The new study involved the genomes of 10 times more organisms. All are anaerobic - they don't breathe oxygen like most organisms on Earth - and most, while not new to science, are totally unstudied because they cannot be cultured in the laboratory. Many are only a few hundred nanometers across, making them among the smallest known microbes.
Scientists at the Rifle site spread acetate - essentially dilute vinegar - in the subsurface to feed the underground bacteria that convert soluble metals to insoluble metals. They had assumed that they were culturing a colony comprised mostly of Geobacter bemidjiensis, a well-known metal-reducing bacterium.
Instead, Wrighton said, analysis of three samples obtained within 10 days of acetate application showed a healthy population of Geobacter, but a throng of other bacteria presumably feeding on dead Geobacter and other carbon in the soil from previous additions of acetate. These organisms use or ferment complex carbon, such as dead plants and dead microbes, and produce hydrogen, small organic carbon compounds and carbon dioxide.
"The fermenters producing hydrogen after multiple additions of acetate may be more important to the underlying microbial community than we once thought," Long said.
"What we found was like a microbial zoo," Wrighton said. "We thought that the respiring organisms - those breathing metals and making carbon dioxide - were our heavy lifters, but we found that fermentative organisms probably underpin their metabolism. These organisms produce as a bi-product acetate, lactate and ethanol as well as hydrogen and those are all components that these respiring organisms can use."
Wrighton, Banfield and their team are continuing metagenomic analyses of samples from the Rifle site, including some obtained before nutrients are added to determine what the natural population looks like. This will provide a comprehensive view of the metabolic potential of the subsurface that ultimately can be harnessed for bioremediation, Banfield said.
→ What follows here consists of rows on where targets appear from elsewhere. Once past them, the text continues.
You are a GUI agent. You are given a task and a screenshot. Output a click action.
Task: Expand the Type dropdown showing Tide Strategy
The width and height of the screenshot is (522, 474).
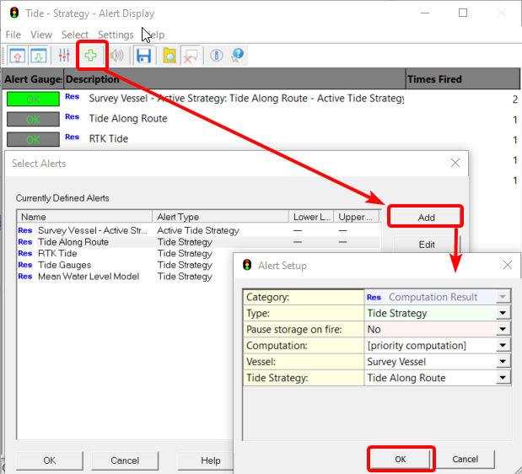[503, 313]
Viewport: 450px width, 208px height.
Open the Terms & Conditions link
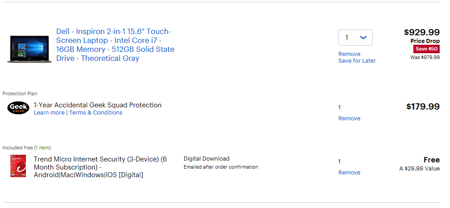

"Our research has lifted a veil on a large portion of bacterial life and enabled us to probe in great depth and detail these unknown and uncultured bacteria," said Wrighton, who hopes to use this information to raise the microbes in the laboratory. "We now have information, which is encoded in their genomic DNA, pertaining to what they look like, how they make their living in the environment, and the interactions they have with other organisms."
The work was funded by the U.S. Department of Energy's Biological and Environmental Research program. Coauthors of the paper include Brian C. Thomas, Itai Sharon and Christopher S. Miller of UC Berkeley; Long, Cindy J. Castelle and Kenneth H. Williams of LBNL; Nathan C. VerBerkmoes and Robert L. Hettich of ORNL; and Michael J. Wilkins and Mary S. Lipton of PNNL.